**DIRECTIONS:**
Look for the word "Given" in the records, and copy each line where it appears.

**SUPPLIED MATERIAL:**
----------

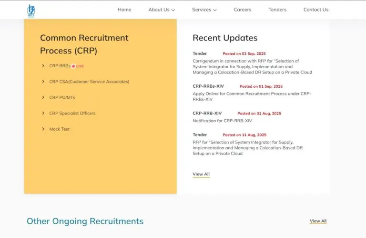
Task: Click chevron icon beside Mock Test
Action: tap(43, 129)
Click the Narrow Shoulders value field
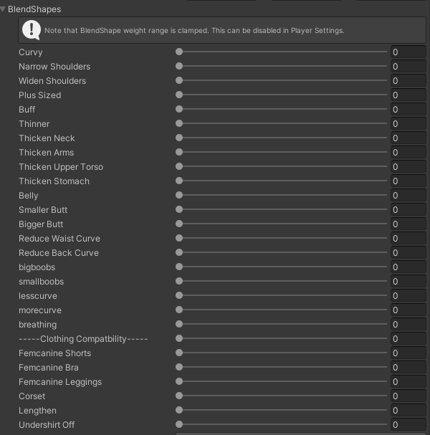 pos(409,67)
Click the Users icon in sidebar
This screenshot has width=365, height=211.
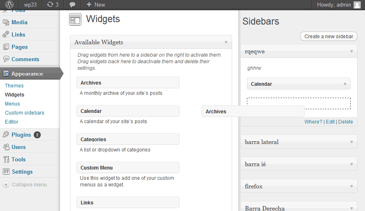(6, 147)
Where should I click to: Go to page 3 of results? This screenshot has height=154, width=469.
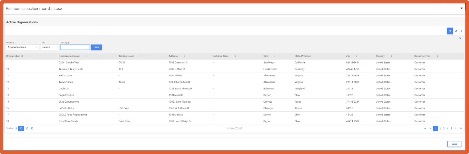[444, 128]
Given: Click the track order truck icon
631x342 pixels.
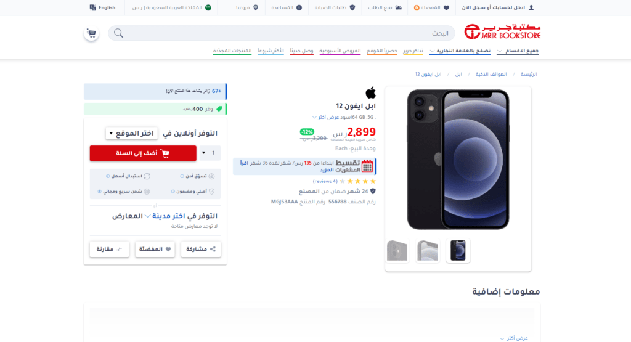Looking at the screenshot, I should 399,7.
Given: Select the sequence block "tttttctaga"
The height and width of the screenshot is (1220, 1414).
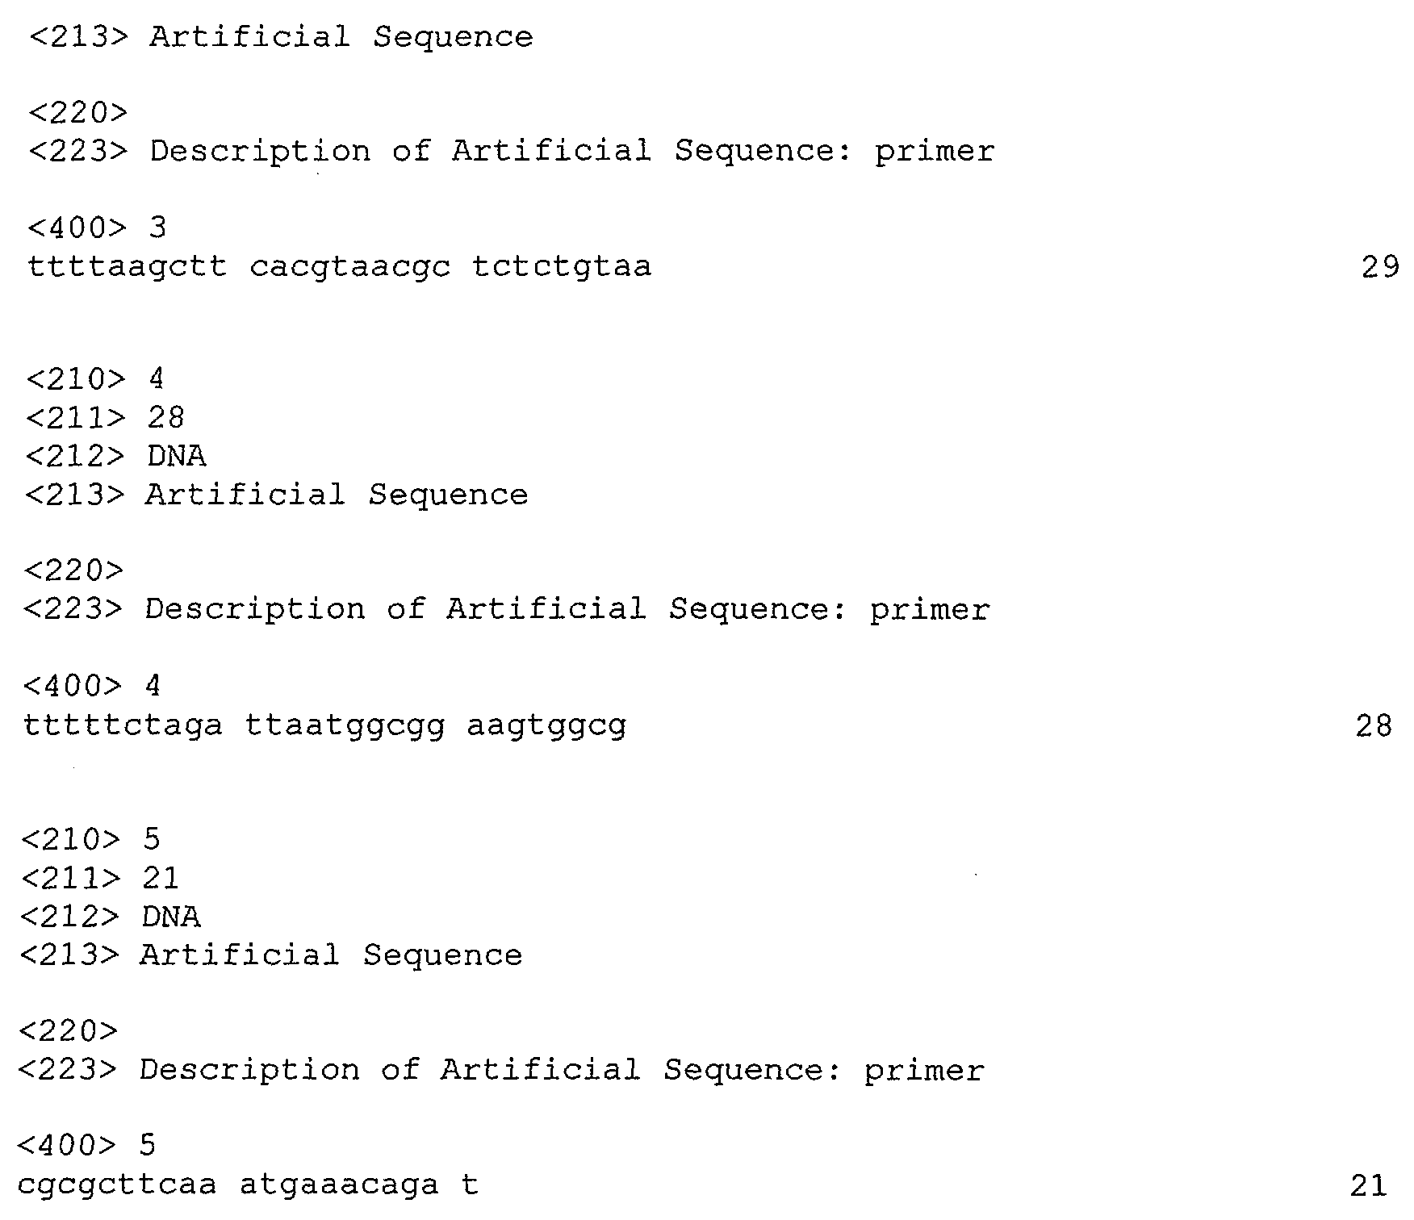Looking at the screenshot, I should [123, 726].
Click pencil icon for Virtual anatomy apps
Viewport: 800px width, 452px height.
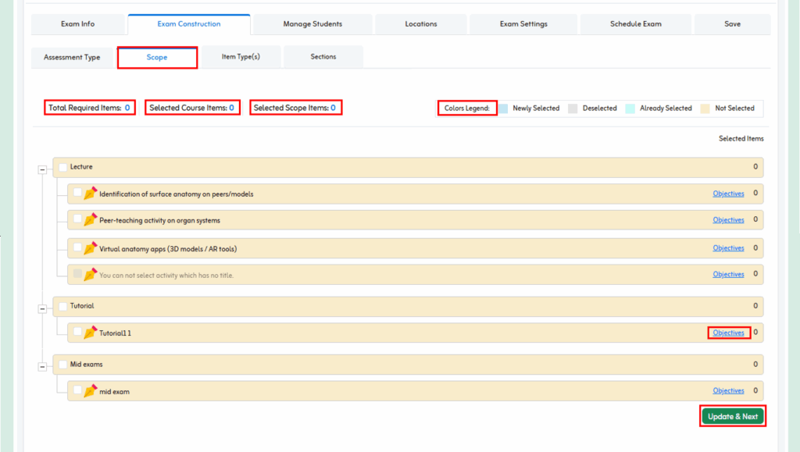pos(90,248)
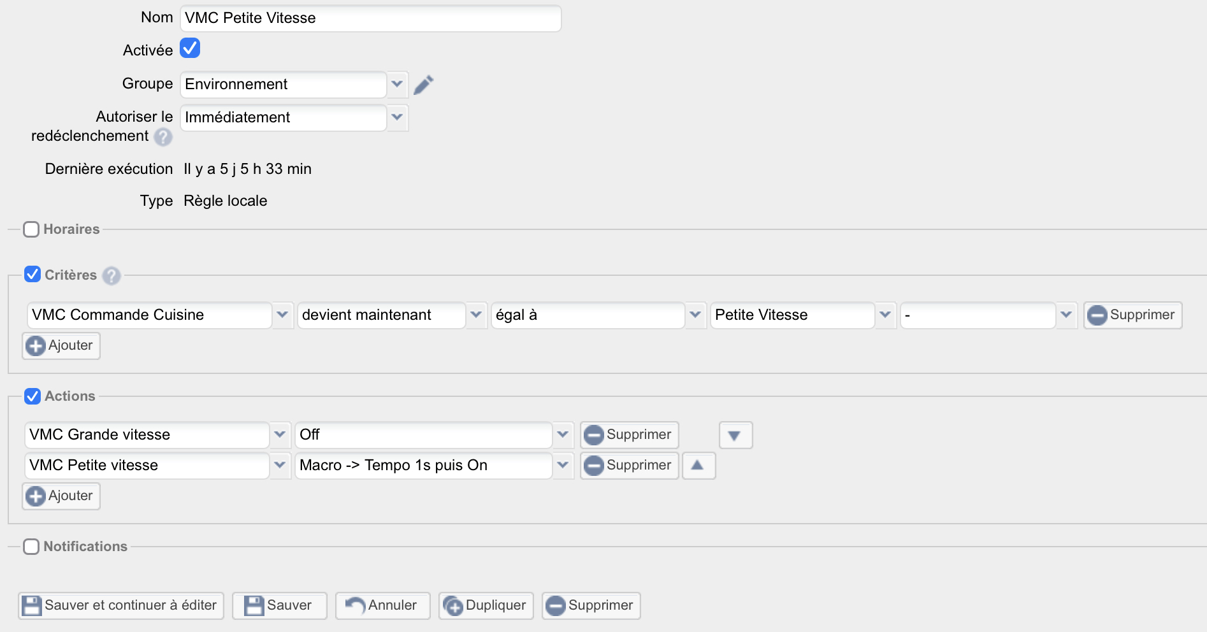Screen dimensions: 1207x632
Task: Expand the Immédiatement redéclenchement dropdown
Action: 397,118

----------

**WRITTEN ANSWER:**
Given: Click the track order truck icon
Given: Select the sequence block "tttttctaga"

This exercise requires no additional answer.